The country has gone crazy again. Let me begin by saying, we're neither responsible nor involved, and, Dave and Lisa, you don't need to worry about your baby girl. Pinochet died last night. For those of you unaware of the history of Chile (shame on you), Pinochet was the military dictator of Chile for a couple decades, and he is primarily remembered for revamping Chile's economic system, making it what it is today, and having several thousand people tortured and then disappeared. Depending on how important human rights violations are to you, you either think he was great for the country or the worst thing since Hitler, or maybe a little of both. As far as current events go, though, his death probably won't be the most important thing that happens to you today, since he hasn't been in power for quite some time. Nevertheless, if you happen to watch CNN, it's the reason you're seeing a bunch of teenagers hurling molotav (spelling?) cocktails and getting sprayed with hoses and tear gas by the police. That's right, they're rioting...again. For Erin and I (and everyone else who's been in Chile for more than a couple weeks) this has long since stopped being a surprising event. National holiday, death of ex-dictator, especially exciting soccer game? Why not riot? No excuse is a bad excuse. Seriously. For your average, non-rioting person this turns out not to be the biggest deal. You stay out of the center of the city for a day, maybe two and it all blows over pretty quickly. In the long run, a couple people get arrested, a whole hell of a lot of protestors get tear gassed, and everyone goes home. Rarely is anyone seriously injured.
Now that you're up to date on current events, it's time to focus on the trully important things in life...girls in bikinis. Erin and I went to the beach this weekend. Since it was a 3-day weekend we opted to take a slightly longer trip and go to Pichilemu, a beach town a couple-hundred kilometers south of Santiago. I had never heard of Pichilemu before coming to Chile, but if you're at all into surfing you might have. It is famous for having a giant wave that consistently breaks from one side of the beach all the way to the other, about a few hundred feet farther on. If you're a reasonably good surfer, this means you get a pretty good, long ride. If you're not, it means you get a very short, possibly painful one. Both of us (and Fiona, who went with us) fall into the later category, so we decided to avoid the big waves and stick to the dinky ones closer to shore. After taking a day to walk around and get our bearings, we rented surf boards for day two. This turned out to be amusing, if not successful. Erin and I were each managed to stand up briefly on our boards a couple times, but the vast majority of our time in the water was spent paddling around trying to avoid big waves and find reasonably-sized ones. Despite the fact that we have both lost a considerable amount of weight in this country, neither of us, it turns out, are in surfing condition. This was not helped by the Humbolt Effect, which is the scurge of all Chileno beaches. Basically, because of a current running down the coast of South America, all the water is freezing cold. With the exception of surfers, who wear wet suits, and Chilean children, who are apparently immune to cold temperatures, no one goes to the beach to swim. The majority of people never set foot in the water. We weren't much better, and after all was said and done, we had probably spent an hour and a half in the water apiece. It was a weak performance at best, and I'm afraid neither of us are destined to be good surfers.

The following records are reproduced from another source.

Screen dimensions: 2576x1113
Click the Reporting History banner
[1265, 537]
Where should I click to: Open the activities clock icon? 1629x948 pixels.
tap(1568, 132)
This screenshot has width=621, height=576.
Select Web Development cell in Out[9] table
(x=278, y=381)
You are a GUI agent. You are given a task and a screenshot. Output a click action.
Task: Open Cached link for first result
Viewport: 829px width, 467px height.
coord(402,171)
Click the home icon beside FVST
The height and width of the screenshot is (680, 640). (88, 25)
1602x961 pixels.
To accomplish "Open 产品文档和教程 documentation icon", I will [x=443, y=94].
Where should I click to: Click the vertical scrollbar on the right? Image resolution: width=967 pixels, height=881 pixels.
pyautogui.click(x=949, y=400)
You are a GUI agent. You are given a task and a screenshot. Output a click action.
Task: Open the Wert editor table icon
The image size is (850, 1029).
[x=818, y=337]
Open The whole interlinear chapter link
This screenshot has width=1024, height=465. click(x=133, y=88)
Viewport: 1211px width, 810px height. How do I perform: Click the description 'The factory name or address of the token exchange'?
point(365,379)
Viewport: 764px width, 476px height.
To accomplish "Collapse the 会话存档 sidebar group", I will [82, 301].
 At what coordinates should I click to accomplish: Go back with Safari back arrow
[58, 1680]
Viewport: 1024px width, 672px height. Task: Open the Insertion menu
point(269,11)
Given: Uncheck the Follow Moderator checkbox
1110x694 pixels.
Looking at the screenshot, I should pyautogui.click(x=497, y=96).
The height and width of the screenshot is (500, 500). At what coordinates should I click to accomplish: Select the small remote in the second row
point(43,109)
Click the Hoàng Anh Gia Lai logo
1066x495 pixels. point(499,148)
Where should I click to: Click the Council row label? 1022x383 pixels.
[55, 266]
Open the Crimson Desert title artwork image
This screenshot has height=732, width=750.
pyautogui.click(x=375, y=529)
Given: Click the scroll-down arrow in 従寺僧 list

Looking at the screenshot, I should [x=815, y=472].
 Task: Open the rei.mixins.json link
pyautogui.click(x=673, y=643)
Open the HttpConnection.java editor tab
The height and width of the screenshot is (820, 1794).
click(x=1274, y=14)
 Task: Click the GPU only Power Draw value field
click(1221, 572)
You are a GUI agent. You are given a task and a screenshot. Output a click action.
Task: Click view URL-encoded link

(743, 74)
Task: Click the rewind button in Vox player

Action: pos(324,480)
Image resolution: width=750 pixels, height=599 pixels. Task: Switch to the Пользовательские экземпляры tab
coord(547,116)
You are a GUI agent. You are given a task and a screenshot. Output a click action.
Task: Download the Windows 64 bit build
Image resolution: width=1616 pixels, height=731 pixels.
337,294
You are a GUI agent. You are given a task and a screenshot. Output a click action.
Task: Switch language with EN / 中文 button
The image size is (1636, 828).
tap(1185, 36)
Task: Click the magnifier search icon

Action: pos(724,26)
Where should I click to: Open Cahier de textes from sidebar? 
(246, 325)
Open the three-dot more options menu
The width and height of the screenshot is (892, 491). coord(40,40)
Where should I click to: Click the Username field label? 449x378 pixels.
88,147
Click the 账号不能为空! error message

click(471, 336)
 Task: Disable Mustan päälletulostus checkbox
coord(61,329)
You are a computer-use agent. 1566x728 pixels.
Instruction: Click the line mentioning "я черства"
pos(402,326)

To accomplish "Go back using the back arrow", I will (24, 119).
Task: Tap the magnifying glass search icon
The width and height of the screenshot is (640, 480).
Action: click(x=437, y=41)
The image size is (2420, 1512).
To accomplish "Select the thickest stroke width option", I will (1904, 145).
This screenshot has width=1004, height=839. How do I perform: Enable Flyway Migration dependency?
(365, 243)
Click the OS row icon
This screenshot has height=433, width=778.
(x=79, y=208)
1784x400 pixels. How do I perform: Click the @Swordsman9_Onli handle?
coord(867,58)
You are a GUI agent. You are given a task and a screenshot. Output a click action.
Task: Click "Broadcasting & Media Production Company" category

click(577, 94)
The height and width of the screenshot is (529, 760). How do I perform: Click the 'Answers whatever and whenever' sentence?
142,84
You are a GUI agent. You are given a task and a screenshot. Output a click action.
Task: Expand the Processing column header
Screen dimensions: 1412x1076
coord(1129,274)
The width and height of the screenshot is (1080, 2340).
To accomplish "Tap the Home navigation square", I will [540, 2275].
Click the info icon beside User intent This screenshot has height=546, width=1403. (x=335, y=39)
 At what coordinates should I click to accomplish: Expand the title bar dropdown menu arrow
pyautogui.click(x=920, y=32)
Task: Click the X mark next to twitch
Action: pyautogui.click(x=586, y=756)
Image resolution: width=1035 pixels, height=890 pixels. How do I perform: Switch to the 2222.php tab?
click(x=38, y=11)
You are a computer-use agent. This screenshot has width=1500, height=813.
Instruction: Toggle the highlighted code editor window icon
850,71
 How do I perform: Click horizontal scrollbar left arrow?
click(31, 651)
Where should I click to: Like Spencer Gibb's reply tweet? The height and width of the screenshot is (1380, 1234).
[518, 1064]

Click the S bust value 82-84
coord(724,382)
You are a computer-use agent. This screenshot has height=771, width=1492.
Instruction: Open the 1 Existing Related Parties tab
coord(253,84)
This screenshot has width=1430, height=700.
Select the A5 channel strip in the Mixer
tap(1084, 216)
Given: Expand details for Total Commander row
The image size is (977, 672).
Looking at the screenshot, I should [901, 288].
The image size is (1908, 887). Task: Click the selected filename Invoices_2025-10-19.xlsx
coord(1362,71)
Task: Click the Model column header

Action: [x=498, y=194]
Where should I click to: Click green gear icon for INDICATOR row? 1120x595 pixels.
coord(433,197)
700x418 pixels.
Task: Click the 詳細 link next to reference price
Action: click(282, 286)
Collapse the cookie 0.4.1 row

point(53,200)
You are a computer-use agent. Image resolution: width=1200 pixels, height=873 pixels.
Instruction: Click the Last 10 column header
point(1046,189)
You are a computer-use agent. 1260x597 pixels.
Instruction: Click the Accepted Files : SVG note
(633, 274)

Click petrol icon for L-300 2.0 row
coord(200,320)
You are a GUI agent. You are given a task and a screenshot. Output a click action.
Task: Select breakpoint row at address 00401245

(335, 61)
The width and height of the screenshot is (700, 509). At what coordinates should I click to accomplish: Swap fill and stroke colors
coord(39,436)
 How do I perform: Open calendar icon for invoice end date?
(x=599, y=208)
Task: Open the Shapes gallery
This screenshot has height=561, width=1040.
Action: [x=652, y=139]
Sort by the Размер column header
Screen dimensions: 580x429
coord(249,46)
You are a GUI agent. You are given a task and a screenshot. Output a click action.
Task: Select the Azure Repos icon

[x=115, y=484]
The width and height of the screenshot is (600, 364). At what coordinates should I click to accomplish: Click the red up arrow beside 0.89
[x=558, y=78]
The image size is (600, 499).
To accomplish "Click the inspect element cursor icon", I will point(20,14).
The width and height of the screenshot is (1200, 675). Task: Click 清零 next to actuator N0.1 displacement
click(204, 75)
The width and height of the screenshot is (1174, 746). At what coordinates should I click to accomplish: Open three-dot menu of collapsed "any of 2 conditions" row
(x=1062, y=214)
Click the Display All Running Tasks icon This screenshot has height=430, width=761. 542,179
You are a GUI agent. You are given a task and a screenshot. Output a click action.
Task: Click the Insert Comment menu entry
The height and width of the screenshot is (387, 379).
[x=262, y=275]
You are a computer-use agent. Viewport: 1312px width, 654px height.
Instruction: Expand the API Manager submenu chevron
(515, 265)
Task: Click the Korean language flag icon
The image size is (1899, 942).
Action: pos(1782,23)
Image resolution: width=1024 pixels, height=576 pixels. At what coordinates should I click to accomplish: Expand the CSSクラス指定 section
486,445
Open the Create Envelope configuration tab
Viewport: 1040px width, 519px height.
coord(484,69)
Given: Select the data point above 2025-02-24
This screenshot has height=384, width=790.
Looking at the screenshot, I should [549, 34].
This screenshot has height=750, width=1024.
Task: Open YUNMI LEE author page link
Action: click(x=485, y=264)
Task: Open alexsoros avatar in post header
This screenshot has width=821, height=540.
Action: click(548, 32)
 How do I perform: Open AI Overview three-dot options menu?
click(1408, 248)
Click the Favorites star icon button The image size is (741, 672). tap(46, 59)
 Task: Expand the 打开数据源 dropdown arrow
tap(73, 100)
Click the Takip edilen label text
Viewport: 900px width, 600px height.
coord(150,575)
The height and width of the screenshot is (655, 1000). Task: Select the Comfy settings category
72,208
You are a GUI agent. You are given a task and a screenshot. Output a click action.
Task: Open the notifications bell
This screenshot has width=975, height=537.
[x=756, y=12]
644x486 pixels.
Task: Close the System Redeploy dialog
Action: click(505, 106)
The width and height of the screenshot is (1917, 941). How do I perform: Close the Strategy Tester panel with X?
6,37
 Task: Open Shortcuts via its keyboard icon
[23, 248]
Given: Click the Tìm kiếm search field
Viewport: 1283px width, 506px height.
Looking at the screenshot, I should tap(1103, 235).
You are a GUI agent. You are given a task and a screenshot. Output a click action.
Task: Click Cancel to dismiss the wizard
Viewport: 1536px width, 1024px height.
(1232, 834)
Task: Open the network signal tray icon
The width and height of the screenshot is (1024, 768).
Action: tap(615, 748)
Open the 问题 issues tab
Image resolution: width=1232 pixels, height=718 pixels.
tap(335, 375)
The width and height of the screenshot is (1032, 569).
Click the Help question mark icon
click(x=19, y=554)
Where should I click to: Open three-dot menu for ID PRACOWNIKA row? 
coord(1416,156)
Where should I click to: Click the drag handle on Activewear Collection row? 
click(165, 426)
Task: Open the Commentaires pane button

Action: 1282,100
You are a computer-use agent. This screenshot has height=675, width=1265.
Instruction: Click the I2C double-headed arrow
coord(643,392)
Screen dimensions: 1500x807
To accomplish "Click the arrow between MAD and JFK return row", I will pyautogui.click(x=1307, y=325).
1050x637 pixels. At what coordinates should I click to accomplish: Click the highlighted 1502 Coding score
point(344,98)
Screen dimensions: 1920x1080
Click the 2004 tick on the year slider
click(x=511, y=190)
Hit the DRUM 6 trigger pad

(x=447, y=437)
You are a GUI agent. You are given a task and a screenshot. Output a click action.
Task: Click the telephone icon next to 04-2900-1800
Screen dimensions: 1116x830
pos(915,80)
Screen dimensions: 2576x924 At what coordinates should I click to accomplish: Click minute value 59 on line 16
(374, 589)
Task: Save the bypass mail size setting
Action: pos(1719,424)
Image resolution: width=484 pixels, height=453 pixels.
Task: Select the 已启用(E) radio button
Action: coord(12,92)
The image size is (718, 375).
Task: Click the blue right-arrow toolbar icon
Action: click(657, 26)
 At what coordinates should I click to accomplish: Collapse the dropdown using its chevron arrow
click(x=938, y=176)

Aside from fridged water, Pichilemu has some of the best beach conditions imaginable. It's incredibly dry and cloudless, and the hole in the ozone layer makes things hot, even in winter.
It's perfect for reading and doing crossword puzzles or letting your toddler run around completely buck naked, which is what a large portion of parents do. We had to put on sun block several times every day, and in the end this caused Erin some problems, as we have now discovered she is allergic to some types of sun block. By the time we all woke up on Sunday morning, she was developing a pretty gnarly skin rash, and it continued to grow all day long and through last night. Regardless, she feels good and keeps saying what a great weekend she had. We got home late Sunday night to discover that Pinochet was dead, all bus service was suspended, and the metro would not make any stops in the center of the city. Regardless, it was an easy and uneventful trip home.
Aside from our recent activities, we've finally learned never to accept directions from Chileans. As newcomers to the city, we're frequently lost, especially when trying to decipher the ridiculously complex bus system. Still, it has taken us almost four months to realize that regardless of whether a Chilean knows anything about where you are going or what you are trying to do, he will try to help you. This is both very friendly and incredibly frustrating, as you will often be told with absolute certainty that you need to do the exact opposite of what you actually should be doing. Chances are that if you ask three Chileans the exact same question, especially about bus service, you will receive three different (but equally confident) answers. We have had two Chileans argue in front of us about what the correct course of action is, only to discover that neither was correct.